What is required — Please find the lines in the following records that hold "will", and copy them.

[Dataset entries]
__________

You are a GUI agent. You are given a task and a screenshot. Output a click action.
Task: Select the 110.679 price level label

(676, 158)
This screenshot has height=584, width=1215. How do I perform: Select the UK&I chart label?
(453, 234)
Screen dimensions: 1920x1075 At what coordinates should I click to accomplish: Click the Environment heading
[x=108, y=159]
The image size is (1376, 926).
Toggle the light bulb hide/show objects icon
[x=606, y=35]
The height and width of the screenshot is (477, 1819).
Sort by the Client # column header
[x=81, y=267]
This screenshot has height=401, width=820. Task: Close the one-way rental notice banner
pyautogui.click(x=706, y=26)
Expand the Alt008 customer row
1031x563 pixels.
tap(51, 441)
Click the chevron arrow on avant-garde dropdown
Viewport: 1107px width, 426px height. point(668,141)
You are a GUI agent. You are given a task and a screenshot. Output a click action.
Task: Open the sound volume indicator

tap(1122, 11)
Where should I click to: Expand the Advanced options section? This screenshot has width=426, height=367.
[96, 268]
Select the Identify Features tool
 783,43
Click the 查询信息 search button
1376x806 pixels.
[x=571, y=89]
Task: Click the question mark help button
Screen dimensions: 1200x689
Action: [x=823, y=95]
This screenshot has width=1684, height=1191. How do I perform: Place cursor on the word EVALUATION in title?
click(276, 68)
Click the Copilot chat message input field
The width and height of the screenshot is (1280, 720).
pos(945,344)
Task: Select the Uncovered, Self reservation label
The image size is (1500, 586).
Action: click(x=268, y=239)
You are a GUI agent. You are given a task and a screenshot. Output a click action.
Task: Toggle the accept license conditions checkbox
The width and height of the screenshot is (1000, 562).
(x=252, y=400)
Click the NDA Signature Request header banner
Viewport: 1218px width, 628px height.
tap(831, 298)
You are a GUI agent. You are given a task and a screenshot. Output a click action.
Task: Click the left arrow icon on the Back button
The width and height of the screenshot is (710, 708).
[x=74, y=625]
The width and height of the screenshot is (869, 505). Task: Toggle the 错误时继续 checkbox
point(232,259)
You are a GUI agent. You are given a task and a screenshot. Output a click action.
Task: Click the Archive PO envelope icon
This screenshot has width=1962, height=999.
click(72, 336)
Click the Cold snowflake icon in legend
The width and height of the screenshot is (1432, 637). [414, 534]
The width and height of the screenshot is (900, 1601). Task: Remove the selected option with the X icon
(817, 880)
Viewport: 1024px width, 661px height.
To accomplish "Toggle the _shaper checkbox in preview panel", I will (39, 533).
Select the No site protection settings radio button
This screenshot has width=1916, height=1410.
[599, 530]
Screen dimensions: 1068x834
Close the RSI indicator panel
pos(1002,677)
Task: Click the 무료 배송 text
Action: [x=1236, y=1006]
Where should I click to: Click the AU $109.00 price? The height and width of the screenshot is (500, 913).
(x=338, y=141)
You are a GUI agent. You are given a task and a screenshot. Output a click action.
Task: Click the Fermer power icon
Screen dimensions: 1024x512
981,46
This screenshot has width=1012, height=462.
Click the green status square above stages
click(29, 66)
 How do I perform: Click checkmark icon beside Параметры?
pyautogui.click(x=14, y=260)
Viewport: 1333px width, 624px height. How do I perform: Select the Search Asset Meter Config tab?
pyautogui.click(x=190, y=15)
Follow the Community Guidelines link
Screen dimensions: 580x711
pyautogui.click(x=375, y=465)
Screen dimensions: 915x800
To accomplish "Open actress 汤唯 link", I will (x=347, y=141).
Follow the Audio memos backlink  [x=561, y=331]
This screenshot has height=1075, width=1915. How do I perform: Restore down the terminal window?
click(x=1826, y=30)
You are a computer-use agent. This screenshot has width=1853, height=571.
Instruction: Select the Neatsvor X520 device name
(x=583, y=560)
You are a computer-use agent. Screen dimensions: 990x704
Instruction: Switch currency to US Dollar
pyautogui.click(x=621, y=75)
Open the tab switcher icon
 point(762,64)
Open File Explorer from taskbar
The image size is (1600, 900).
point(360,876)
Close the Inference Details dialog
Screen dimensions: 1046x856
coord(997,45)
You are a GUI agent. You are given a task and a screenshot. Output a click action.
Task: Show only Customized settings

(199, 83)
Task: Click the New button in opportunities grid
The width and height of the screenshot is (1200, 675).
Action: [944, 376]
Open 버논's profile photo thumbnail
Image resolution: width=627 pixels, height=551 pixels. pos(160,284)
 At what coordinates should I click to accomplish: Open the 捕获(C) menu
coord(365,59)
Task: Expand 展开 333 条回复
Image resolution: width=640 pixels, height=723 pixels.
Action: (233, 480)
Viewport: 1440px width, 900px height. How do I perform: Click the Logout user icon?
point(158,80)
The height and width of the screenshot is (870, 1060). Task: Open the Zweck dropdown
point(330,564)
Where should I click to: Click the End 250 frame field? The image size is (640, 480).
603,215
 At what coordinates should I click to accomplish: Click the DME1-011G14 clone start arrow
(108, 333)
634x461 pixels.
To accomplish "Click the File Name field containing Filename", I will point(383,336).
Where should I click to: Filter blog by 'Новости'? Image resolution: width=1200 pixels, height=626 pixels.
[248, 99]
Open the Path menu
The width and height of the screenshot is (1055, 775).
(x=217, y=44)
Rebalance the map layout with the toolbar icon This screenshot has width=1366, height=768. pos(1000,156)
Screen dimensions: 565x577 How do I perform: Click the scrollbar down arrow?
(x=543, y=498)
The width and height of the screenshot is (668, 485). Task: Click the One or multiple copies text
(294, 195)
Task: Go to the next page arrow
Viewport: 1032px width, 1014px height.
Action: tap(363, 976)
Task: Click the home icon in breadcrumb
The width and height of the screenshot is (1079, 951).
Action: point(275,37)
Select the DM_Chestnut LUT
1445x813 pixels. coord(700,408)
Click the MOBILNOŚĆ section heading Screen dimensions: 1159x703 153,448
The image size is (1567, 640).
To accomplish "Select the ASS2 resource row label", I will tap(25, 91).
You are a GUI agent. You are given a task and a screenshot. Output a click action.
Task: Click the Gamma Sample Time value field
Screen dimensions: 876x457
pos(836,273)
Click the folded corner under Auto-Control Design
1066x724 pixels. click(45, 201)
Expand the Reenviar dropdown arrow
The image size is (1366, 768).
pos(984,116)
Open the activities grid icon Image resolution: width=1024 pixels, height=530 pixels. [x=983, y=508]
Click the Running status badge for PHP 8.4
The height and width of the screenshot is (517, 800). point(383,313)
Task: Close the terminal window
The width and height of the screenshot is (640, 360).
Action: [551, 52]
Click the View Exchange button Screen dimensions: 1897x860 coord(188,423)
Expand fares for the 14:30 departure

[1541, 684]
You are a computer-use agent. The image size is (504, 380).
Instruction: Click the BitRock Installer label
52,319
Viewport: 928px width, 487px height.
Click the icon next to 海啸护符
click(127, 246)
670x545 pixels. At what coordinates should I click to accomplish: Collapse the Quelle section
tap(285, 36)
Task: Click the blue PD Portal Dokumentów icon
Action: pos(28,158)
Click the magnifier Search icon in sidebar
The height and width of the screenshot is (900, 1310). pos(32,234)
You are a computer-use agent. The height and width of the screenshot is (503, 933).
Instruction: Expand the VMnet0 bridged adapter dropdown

__________

Written response —
To accomplish "Toggle the _shaper checkbox in preview panel", I will (39, 533).
To accomplish "Open actress 汤唯 link", I will (x=347, y=141).
To accomplish "Click the File Name field containing Filename", I will point(383,336).
To accomplish "Select the ASS2 resource row label", I will tap(25, 91).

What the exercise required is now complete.